Rimbaud a certainement fait de très nombreux clichés en mai 1883, jusqu'au début des pluies, qui peuvent commencer à Harar en juin et durer plusieurs mois. Il écrit à sa mère : « Prochainement je vous enverrai un autre chèque de 200 francs, car il faudra que je fasse revenir des glaces pour la photographie. […] Tout le monde veut se faire photographier ici, même on offre une guinée par photographie. Je ne suis pas encore bien installé ni au courant, mais je le serai vite, et je vous enverrai des choses curieuses. » On retrouvera peut-être en Égypte, en Inde, au Yémen des photographies faites par Rimbaud à Harar. Encore faudrait-il pouvoir établir qu'il en est l'auteur.
Et puis Rimbaud qui abandonne la littérature, car il a compris que cela ne servait à rien, se projette résolument dans les sciences et les techniques. Verlaine se moquait de lui en le disant philomathe, celui qui aime démesurément toutes les sciences. La photographie est une technique nouvelle. L'invention de la plaque sèche à la fin des années 1870 ne peut manquer de l'intéresser.
On peut se demander si Rimbaud l'impatient n'abandonne pas la photographie après la saison des pluies, dès octobre 1883. Il a écrit en août à Alfred Bardey, son employeur : « J'avais lâché ce travail à cause des pluies, le soleil n'a pas paru depuis trois mois. Je vais le reprendre avec le beau temps, et je pourrai vous envoyer des choses vraiment curieuses ». Il se peut aussi que le projet ait capoté faute de clientèle. Pour qu'un studio photographique fonctionne et dure, il faut une clientèle qui se renouvelle, comme à Aden, lieu de passage très fréquenté par les voyageurs sur la route de la péninsule indienne, l'Asie ou Madagascar. À Harar, une fois photographiés les officiers égyptiens, quelques marchands indiens et yéménites, la poignée d'Européens qui y vivent, à qui Rimbaud peut-il vendre ses portraits ?

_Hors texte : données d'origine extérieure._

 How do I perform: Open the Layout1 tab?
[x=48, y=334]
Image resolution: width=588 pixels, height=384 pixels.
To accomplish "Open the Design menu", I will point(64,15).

Le15 janvier 1885, Rimbaud écrit à sa mère, qui lui a vraisemblablement demandé un nouveau portrait de lui : « Je ne vous envoie pas ma photographie ; j'évite avec soin tous les frais ». Etle 14 avril de la même année : « L'appareil photographique ? À mon grand regret je l'ai revendu, mais sans perte ».
Que nous apprennent les autoportraits de Rimbaud en 1883 à Harar ?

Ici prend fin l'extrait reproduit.